● ABOUT THIS TASK: Repeat the data exactly as it stands.

● INPUT DATA:
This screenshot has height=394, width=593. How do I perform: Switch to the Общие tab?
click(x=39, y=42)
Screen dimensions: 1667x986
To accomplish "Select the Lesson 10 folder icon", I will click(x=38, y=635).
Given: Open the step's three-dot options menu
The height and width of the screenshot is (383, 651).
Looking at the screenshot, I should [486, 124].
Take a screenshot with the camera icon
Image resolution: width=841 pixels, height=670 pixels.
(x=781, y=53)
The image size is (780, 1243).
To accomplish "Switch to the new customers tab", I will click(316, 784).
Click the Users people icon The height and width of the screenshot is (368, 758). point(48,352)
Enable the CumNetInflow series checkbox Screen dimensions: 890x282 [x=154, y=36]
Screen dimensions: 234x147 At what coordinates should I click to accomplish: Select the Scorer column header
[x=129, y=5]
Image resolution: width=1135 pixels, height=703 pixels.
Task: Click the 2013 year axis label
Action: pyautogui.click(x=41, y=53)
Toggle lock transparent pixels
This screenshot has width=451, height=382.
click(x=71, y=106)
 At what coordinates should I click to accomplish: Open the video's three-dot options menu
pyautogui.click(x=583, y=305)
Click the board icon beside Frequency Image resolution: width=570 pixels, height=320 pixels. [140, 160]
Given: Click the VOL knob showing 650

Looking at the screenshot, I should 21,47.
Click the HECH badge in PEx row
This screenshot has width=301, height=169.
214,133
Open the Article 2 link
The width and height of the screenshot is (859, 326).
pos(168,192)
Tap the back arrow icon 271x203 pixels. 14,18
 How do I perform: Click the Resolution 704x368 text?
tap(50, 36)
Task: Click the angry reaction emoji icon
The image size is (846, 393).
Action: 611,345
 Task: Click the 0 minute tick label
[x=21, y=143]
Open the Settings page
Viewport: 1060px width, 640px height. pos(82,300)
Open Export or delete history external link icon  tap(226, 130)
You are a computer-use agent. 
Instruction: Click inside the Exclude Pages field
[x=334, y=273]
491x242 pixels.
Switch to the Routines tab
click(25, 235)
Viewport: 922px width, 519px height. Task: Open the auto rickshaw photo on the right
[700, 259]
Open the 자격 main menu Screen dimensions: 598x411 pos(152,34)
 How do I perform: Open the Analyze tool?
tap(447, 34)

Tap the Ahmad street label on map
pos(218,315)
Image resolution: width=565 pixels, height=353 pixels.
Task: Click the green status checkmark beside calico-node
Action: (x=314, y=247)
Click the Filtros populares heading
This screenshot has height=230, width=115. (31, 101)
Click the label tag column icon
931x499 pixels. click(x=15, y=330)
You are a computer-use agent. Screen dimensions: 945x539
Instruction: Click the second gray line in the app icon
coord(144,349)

● SOLUTION BELOW:
This screenshot has height=394, width=593. How do I perform: Switch to the Общие tab?
click(x=39, y=42)
Screen dimensions: 1667x986
To accomplish "Select the Lesson 10 folder icon", I will click(x=38, y=635).
Given: Open the step's three-dot options menu
The height and width of the screenshot is (383, 651).
Looking at the screenshot, I should [486, 124].
Take a screenshot with the camera icon
Image resolution: width=841 pixels, height=670 pixels.
(x=781, y=53)
The image size is (780, 1243).
To accomplish "Switch to the new customers tab", I will click(316, 784).
Click the Users people icon The height and width of the screenshot is (368, 758). point(48,352)
Enable the CumNetInflow series checkbox Screen dimensions: 890x282 [x=154, y=36]
Screen dimensions: 234x147 At what coordinates should I click to accomplish: Select the Scorer column header
[x=129, y=5]
Image resolution: width=1135 pixels, height=703 pixels.
Task: Click the 2013 year axis label
Action: pyautogui.click(x=41, y=53)
Toggle lock transparent pixels
This screenshot has width=451, height=382.
click(x=71, y=106)
 At what coordinates should I click to accomplish: Open the video's three-dot options menu
pyautogui.click(x=583, y=305)
Click the board icon beside Frequency Image resolution: width=570 pixels, height=320 pixels. [140, 160]
Given: Click the VOL knob showing 650

Looking at the screenshot, I should 21,47.
Click the HECH badge in PEx row
This screenshot has width=301, height=169.
214,133
Open the Article 2 link
The width and height of the screenshot is (859, 326).
pos(168,192)
Tap the back arrow icon 271x203 pixels. 14,18
 How do I perform: Click the Resolution 704x368 text?
tap(50, 36)
Task: Click the angry reaction emoji icon
The image size is (846, 393).
Action: 611,345
 Task: Click the 0 minute tick label
[x=21, y=143]
Open the Settings page
Viewport: 1060px width, 640px height. pos(82,300)
Open Export or delete history external link icon  tap(226, 130)
You are a computer-use agent. 
Instruction: Click inside the Exclude Pages field
[x=334, y=273]
491x242 pixels.
Switch to the Routines tab
click(25, 235)
Viewport: 922px width, 519px height. Task: Open the auto rickshaw photo on the right
[700, 259]
Open the 자격 main menu Screen dimensions: 598x411 pos(152,34)
 How do I perform: Open the Analyze tool?
tap(447, 34)

Tap the Ahmad street label on map
pos(218,315)
Image resolution: width=565 pixels, height=353 pixels.
Task: Click the green status checkmark beside calico-node
Action: (x=314, y=247)
Click the Filtros populares heading
This screenshot has height=230, width=115. (31, 101)
Click the label tag column icon
931x499 pixels. click(x=15, y=330)
You are a computer-use agent. Screen dimensions: 945x539
Instruction: Click the second gray line in the app icon
coord(144,349)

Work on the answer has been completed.